◆ **TO DO**
In the material below, identify each line bearing the word "title". Reproduce those lines.

◆ **THE INPUT**
<<<<

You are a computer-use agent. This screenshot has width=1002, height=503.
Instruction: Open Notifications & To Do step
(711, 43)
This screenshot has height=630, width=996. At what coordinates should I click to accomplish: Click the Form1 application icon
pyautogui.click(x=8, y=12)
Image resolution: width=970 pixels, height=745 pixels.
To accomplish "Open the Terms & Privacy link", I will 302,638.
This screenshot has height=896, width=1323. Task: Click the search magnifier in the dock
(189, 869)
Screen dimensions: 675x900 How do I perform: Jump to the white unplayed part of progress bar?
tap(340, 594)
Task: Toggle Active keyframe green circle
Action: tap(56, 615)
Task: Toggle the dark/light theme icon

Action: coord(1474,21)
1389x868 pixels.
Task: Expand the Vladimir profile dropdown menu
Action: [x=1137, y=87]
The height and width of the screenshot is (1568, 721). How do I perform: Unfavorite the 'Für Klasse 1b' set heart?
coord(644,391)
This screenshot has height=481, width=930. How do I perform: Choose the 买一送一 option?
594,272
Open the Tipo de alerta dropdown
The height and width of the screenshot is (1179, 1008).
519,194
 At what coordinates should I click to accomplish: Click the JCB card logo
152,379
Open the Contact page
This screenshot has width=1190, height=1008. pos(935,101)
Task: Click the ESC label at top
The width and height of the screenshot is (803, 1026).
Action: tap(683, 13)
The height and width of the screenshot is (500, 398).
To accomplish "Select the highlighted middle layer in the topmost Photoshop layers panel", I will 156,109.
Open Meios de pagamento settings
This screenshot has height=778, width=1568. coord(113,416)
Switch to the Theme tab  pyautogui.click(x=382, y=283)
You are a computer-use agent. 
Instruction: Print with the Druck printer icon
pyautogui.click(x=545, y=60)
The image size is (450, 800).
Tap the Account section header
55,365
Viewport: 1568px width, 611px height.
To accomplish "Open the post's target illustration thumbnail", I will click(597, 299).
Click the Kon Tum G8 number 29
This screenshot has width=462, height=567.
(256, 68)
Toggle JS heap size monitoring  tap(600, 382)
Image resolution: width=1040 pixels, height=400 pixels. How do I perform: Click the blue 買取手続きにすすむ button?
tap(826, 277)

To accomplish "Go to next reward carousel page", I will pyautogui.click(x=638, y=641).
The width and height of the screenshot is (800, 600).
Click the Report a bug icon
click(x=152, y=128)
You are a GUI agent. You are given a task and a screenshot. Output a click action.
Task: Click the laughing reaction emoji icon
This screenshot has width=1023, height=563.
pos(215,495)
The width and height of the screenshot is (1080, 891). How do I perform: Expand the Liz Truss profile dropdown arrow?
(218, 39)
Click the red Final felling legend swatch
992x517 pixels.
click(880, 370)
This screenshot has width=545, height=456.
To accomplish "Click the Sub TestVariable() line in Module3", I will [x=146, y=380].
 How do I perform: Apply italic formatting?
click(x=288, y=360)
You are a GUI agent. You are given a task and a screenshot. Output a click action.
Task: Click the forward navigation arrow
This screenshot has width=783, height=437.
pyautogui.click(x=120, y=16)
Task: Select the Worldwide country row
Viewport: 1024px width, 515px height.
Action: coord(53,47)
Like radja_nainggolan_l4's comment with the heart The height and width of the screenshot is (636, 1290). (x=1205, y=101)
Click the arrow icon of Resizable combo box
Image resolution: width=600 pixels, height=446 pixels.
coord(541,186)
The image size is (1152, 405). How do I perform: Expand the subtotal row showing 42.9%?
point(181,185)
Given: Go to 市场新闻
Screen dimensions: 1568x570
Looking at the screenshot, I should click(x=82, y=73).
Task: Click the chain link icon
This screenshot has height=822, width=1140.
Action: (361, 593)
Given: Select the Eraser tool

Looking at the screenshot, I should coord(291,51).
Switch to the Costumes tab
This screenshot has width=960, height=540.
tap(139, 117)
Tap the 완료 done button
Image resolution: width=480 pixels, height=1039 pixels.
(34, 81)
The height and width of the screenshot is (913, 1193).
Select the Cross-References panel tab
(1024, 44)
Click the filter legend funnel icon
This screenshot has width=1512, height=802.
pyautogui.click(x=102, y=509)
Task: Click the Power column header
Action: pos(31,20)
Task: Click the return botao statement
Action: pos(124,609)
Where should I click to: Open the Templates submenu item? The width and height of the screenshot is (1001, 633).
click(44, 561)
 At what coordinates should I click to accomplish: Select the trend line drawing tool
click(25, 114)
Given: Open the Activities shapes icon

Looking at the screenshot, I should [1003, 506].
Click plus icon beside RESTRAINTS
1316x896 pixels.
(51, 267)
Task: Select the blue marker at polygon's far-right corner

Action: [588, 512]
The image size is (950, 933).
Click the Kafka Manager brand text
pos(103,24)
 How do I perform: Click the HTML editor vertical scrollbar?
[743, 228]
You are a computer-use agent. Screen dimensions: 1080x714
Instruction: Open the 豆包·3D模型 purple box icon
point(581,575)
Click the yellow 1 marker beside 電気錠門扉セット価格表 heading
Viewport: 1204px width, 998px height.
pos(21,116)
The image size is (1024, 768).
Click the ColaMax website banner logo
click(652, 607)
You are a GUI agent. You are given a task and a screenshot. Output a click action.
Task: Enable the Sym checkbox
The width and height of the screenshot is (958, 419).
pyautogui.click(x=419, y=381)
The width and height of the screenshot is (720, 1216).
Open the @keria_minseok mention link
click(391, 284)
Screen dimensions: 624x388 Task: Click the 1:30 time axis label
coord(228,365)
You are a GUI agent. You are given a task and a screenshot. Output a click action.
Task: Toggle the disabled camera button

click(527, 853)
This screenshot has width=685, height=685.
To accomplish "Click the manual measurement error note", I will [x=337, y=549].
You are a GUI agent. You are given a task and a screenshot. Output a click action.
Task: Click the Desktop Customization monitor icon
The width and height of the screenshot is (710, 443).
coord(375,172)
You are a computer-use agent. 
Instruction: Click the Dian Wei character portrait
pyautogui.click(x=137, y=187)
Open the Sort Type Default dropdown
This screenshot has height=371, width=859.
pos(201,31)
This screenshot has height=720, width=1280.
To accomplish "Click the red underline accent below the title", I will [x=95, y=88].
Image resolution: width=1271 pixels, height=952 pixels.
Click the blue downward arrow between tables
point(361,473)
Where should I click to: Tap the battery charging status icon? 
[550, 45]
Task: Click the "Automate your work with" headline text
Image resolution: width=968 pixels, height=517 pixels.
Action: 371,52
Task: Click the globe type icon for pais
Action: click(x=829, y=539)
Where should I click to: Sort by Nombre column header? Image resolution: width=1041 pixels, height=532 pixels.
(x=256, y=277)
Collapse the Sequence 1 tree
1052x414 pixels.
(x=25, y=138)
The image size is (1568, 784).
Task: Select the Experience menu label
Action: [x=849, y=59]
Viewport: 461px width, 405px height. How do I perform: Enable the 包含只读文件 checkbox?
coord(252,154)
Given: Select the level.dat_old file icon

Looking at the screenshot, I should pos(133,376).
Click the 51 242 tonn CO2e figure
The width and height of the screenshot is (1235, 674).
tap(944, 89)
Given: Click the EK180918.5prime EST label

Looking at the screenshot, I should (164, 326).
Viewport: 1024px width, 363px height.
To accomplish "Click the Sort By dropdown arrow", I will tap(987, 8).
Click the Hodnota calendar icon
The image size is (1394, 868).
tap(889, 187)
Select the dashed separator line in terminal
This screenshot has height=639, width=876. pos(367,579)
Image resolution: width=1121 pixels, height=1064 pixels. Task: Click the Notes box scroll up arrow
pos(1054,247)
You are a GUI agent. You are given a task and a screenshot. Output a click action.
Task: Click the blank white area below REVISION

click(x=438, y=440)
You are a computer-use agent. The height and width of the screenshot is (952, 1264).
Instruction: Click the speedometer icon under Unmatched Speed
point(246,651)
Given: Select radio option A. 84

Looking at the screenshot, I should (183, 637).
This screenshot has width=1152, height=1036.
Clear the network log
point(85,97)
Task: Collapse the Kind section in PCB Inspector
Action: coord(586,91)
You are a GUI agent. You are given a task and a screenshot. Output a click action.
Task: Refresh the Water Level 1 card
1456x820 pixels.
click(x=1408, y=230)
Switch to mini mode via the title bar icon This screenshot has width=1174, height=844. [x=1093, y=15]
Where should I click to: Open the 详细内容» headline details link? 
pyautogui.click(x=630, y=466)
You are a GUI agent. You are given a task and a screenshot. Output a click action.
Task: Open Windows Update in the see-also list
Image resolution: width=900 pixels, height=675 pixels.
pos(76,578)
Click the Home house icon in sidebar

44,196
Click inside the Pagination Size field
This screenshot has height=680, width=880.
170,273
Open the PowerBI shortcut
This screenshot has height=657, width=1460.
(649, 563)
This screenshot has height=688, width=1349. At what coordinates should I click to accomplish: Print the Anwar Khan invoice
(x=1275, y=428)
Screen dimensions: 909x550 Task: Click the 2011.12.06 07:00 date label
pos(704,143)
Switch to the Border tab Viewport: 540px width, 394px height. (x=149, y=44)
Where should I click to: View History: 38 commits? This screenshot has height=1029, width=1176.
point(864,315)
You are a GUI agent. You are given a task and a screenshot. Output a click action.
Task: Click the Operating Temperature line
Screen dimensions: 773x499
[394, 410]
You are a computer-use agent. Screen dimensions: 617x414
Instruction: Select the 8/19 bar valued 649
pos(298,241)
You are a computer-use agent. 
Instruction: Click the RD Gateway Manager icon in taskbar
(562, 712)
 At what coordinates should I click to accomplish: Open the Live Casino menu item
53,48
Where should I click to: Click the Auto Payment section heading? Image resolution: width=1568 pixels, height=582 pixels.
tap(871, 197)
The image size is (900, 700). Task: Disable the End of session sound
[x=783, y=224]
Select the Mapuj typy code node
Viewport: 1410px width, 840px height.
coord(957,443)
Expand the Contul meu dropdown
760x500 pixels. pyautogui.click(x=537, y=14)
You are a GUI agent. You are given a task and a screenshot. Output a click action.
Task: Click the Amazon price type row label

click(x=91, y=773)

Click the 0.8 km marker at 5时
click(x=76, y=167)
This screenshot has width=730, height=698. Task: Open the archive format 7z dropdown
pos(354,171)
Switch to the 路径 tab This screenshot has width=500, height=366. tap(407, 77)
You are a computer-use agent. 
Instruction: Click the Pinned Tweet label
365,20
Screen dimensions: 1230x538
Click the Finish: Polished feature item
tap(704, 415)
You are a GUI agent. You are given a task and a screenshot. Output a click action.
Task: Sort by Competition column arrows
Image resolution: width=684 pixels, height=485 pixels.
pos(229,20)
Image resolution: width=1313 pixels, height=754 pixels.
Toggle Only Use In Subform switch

>>>>

◆ **RESULT BELOW**
To accomplish "Click the red underline accent below the title", I will [x=95, y=88].
Switch to mini mode via the title bar icon This screenshot has width=1174, height=844. [x=1093, y=15]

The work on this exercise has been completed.